While the evidence indicated that Swanson had chosen to delegate primary authority to Sun Studs to operate the mill and regulate the way that forklifts were used at the mill, the court posited that a reasonable juror could infer that Swanson had retained the right to manage the day-to-day operations of Sun Studs, and could exercise that right if it wished.

Defense attorney Jerry G. Keene observed that the “legislative change addressed most of the concerns that the Court of Appeals decision had raised” by expressly extending the exclusive remedy protection to LLC members.

Based on his reading of the Supreme Court decision, Keene said it seemed the Supreme Court “found a new concern based on the ELL,” but that’s it.

Claimant attorney Nelson R. Hall of Bennett, Hartman, Morris & Kaplan said he also saw Thursday’s decision as being limited in impact because of the change in the law last year, and also because it was very fact-driven.

He said he didn’t see the court “making any new law” when he reviewed Thursday’s decision, but it provides useful guidance for practitioners because the “court clarifies LLC liability for members and managers.”
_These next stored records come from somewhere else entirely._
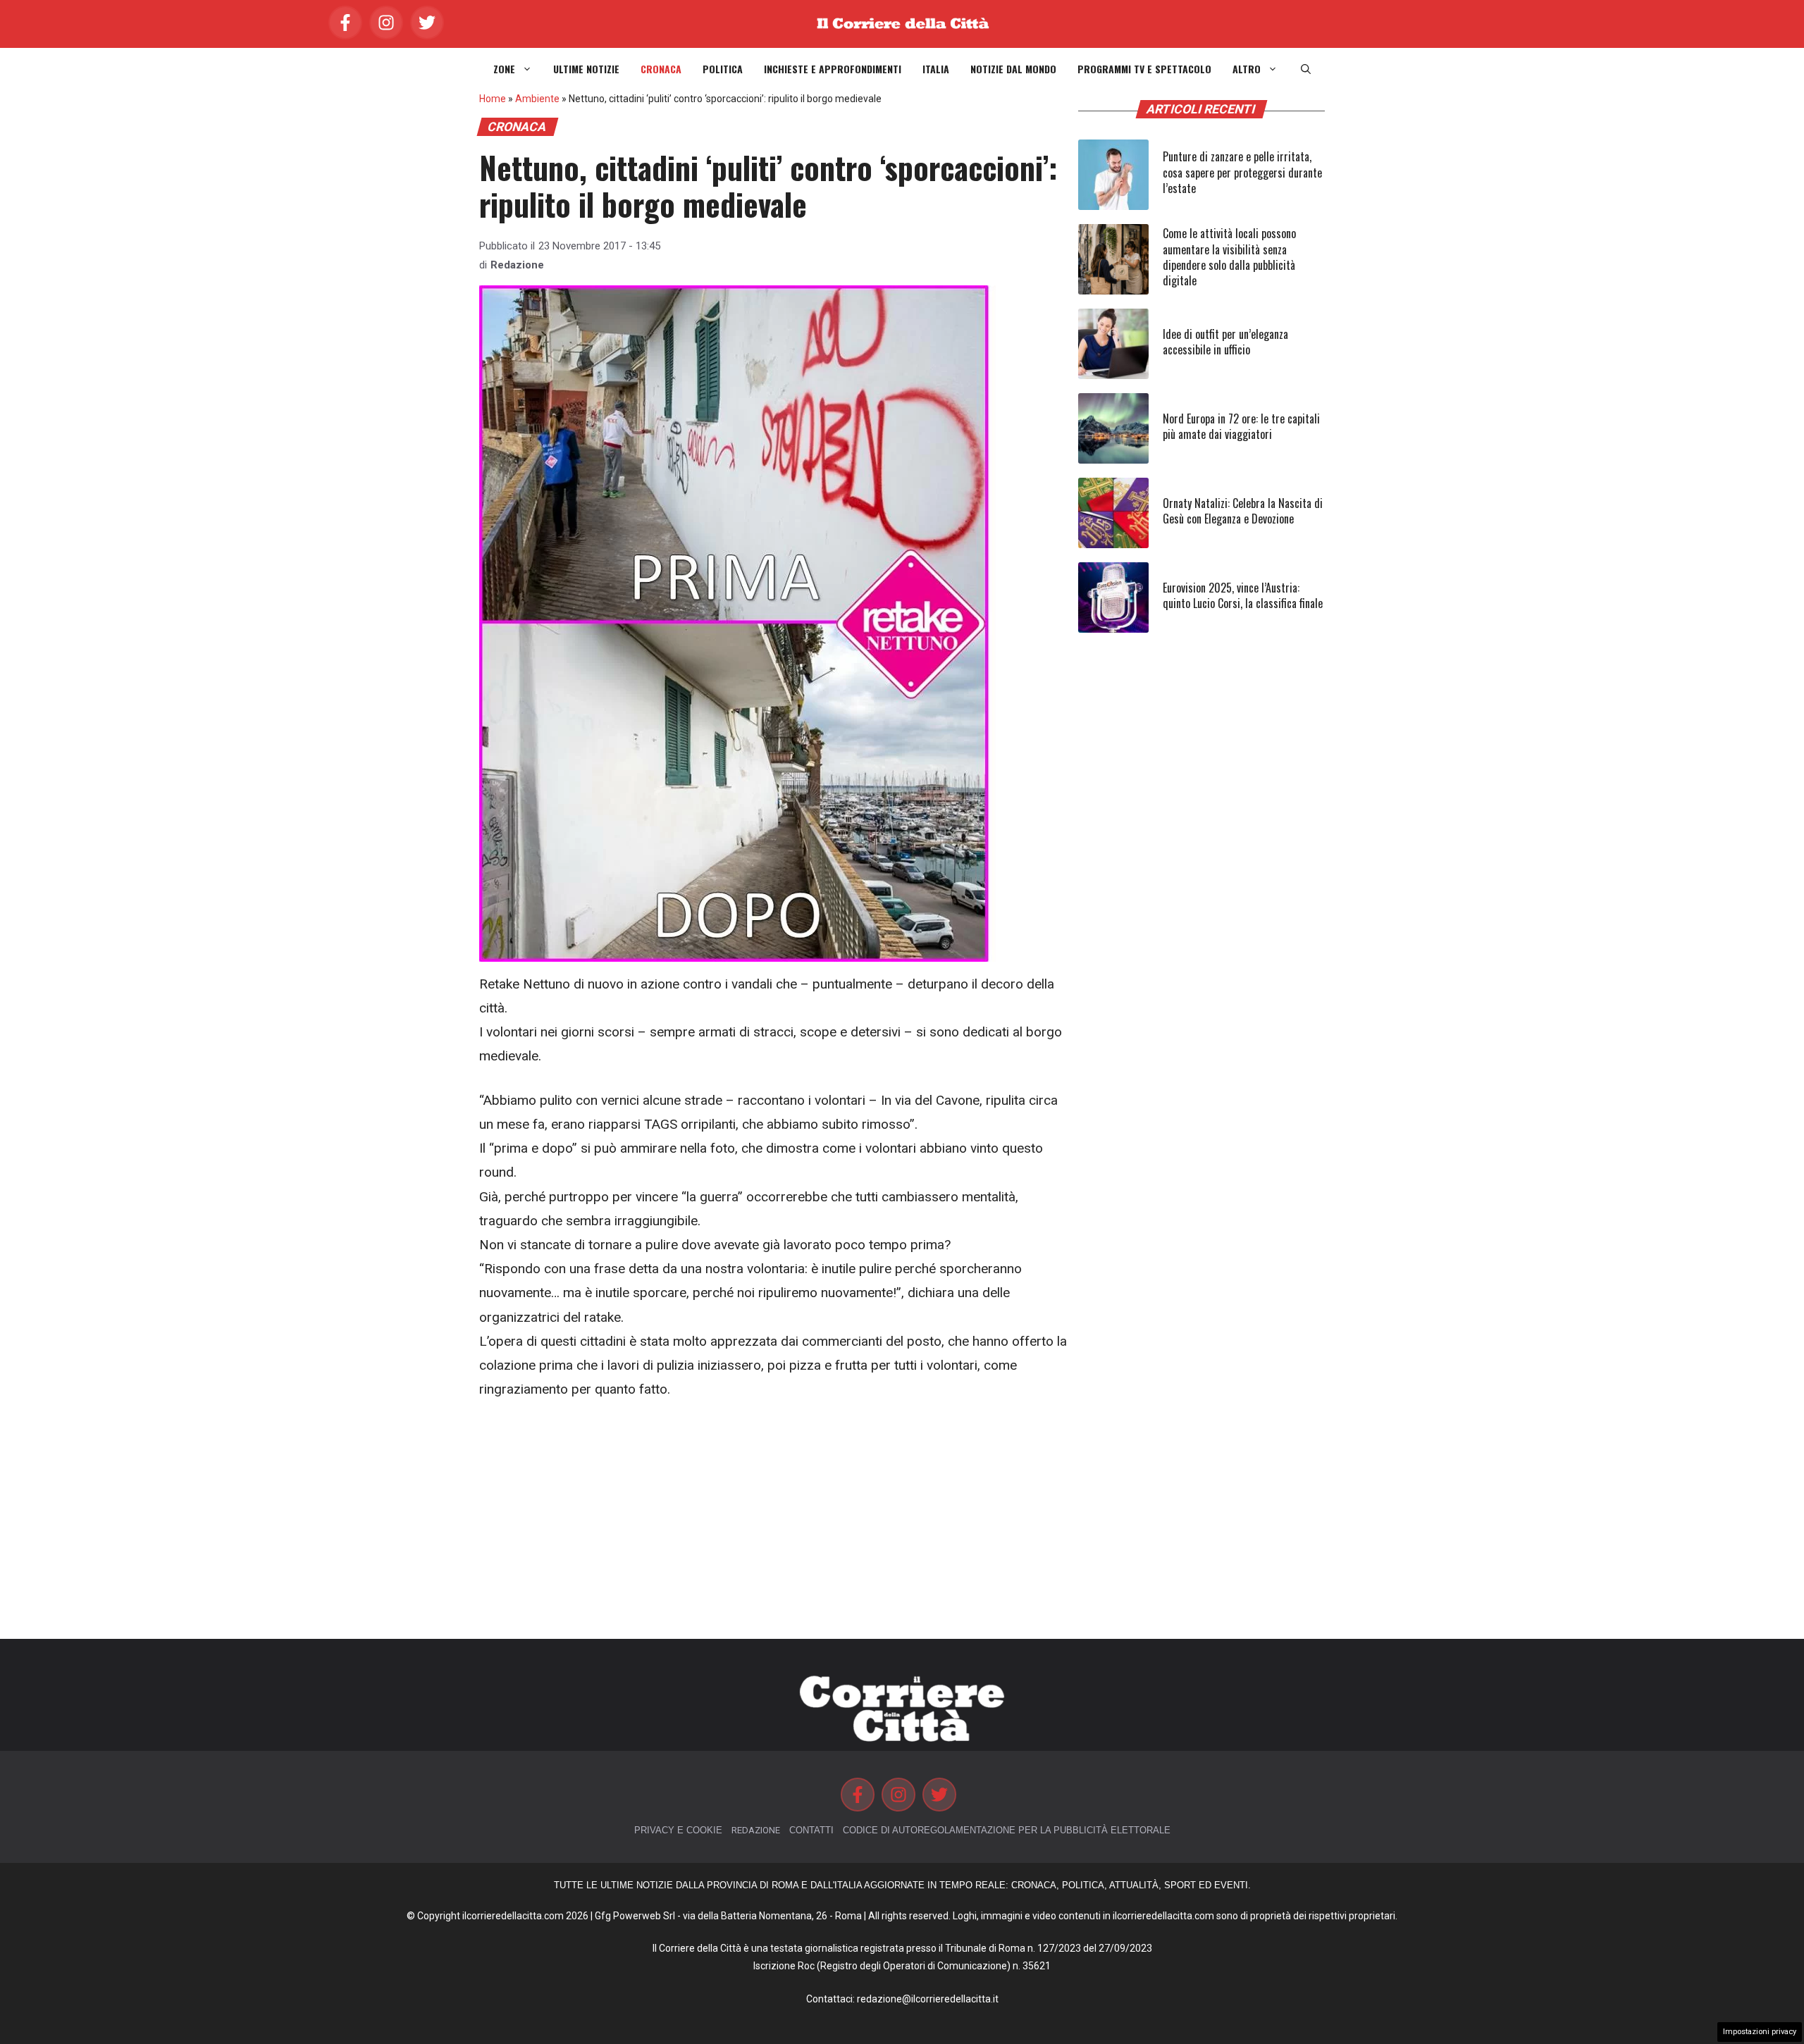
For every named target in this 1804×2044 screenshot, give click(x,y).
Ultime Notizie (586, 69)
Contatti (811, 1830)
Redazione (517, 265)
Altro (1246, 69)
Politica (723, 69)
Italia (935, 69)
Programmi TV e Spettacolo (1144, 69)
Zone (504, 69)
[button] (1305, 69)
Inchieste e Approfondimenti (832, 69)
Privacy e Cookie (678, 1830)
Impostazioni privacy (1759, 2031)
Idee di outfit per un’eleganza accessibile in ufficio (1225, 342)
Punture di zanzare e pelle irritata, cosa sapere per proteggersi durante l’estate (1242, 172)
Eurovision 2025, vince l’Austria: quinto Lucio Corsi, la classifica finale (1243, 595)
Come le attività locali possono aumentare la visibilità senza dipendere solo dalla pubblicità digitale (1229, 257)
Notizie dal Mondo (1013, 69)
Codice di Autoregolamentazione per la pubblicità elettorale (1006, 1830)
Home (492, 98)
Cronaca (661, 69)
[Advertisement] (775, 1520)
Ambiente (537, 98)
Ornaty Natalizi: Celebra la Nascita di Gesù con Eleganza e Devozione (1243, 511)
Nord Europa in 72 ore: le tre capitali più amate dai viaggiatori (1241, 426)
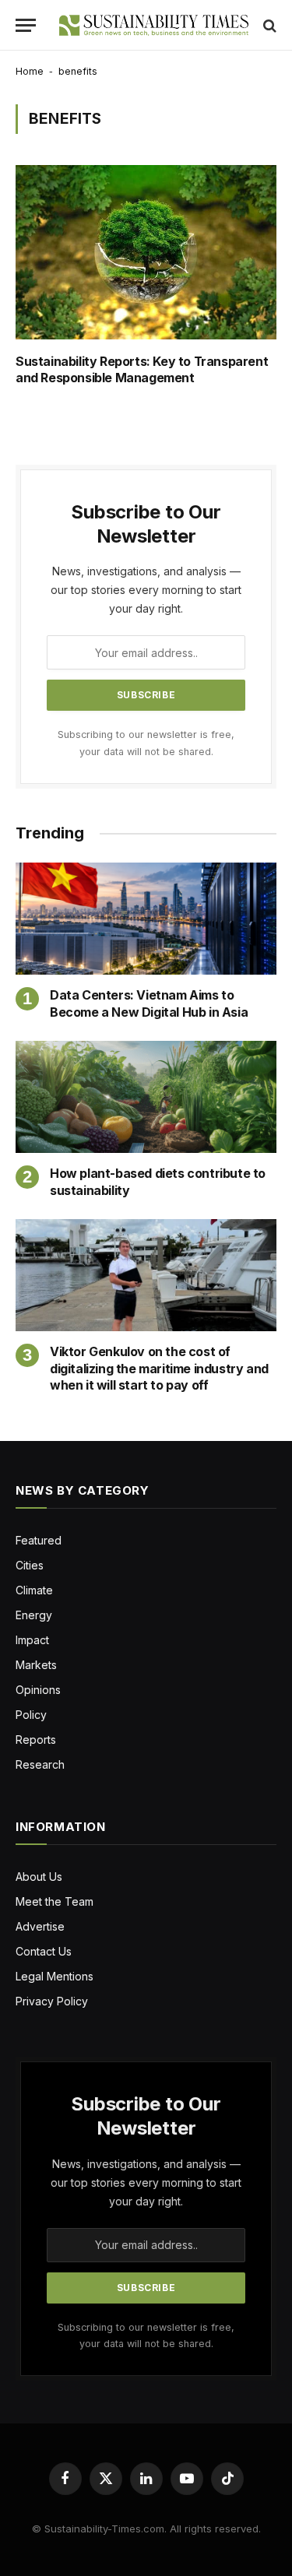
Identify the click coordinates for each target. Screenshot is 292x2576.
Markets (36, 1664)
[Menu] (26, 25)
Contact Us (44, 1951)
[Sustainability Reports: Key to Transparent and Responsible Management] (146, 252)
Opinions (38, 1689)
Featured (39, 1540)
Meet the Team (54, 1901)
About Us (39, 1876)
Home (30, 71)
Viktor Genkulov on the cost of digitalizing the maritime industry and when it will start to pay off (159, 1368)
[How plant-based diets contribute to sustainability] (146, 1097)
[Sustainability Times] (153, 25)
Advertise (40, 1926)
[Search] (268, 25)
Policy (31, 1714)
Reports (36, 1739)
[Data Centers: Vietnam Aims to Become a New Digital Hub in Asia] (146, 919)
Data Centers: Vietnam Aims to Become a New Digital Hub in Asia (149, 1003)
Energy (34, 1615)
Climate (34, 1590)
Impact (32, 1639)
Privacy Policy (52, 2001)
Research (40, 1764)
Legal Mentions (54, 1976)
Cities (30, 1565)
Halls said the ruling also confirms that a party with the right to control the manner or method in which a worker’s activity was performed can be held liable under the ELL, which is “what we had all thought the law meant.”

Matthew J. Kalmanson of Hart Wagner represented Swanson before the Supreme Court.

He declined immediate comment on Thursday’s ruling, saying he didn’t wish to discuss the case without first speaking with his client.

Cortez was represented by R. Brendan Dummigan, Kristen West and Kimberly O. Weingart of Pickett Dummigan, Peter O. Hansen of Hanson & Malagon, and Portland attorney Robert K. Udziela.

Dummigan on Thursday said that “we are pleased with the court’s decision and hope that this improves workplace safety throughout the state.” He added that their client was “pleased and relieved that the end appears near.”